Tomato & Roasted Bell Pepper & Basil Soup

This is the most comforting soup ever!  Even my kids love it.  You won’t believe the flavor and it’s surprisingly simple and fast.  Heck, you’ll knock it out on a weeknight in 15 minutes.  Serve alongside a little roasted chicken or fish and you’re all set!


  • 1 onion
  • 4 cloves garlic
  • 1 tbsp olive oil
  • 1 tsp red pepper flakes (optional)
  • 1 can whole tomatoes
  • 1 jar roasted bell peppers
  • 1 cup chicken broth
  • 2-4 tbsp dry or fresh basil
  • 3 tbsp tomato paste (optional)
  • 1 cup low fat milk (optional)
  • 1tbsp balsamic vinegar (optional)
  • salt & pepper


1. Preheat pot to medium.  Roughly chop onion and garlic.

2. Add olive oil and onions to the pot and sauté for about 5 minutes, until the onions just start to color a little bit.

3. Add garlic and sauté for 30 seconds until it just starts to “speak” to you (that means it starts to smell really good, but be careful, garlic goes from perfect to burnt in a hot second).  If you are spicing the soup up with red pepper flakes, add them to the garlic.

4. Add tomatoes and bell peppers and heat for 5 minutes.

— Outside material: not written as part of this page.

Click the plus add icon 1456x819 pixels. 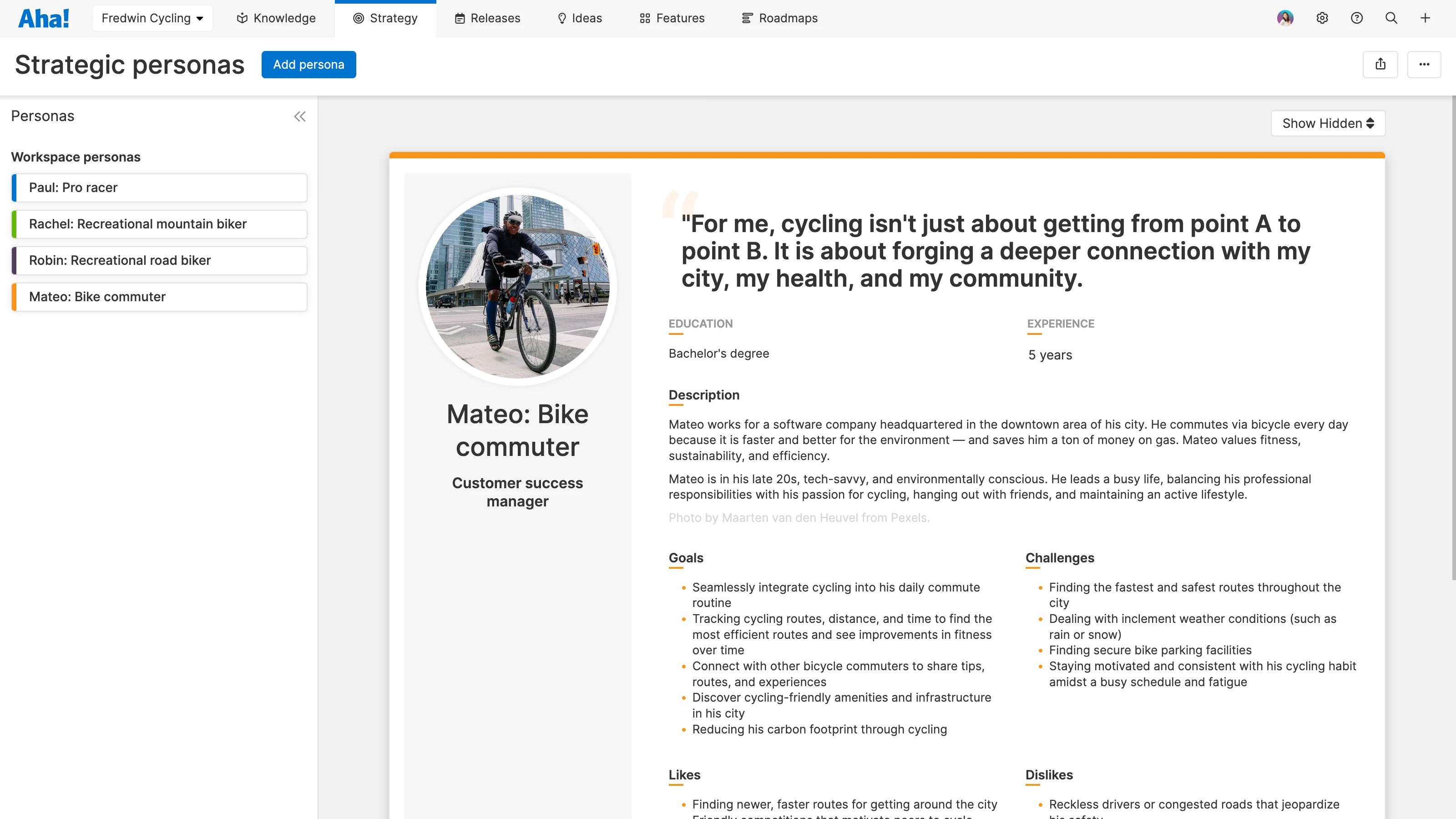[1425, 18]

5. Puree the soup in batches with basil, in a blender.  If you are using a low fat milk puree it into your last batch before adding the soup back into the pot.

6. Bring soup to a low simmer and add balsamic vinegar if using.

7. Add salt and pepper, taste and adjust.

  • If you use milk, do not bring heat past a low simmer or the milk will curdle.
  • If you want a silkier soup, run the pureed soup through a mesh strainer before adding back to the pot.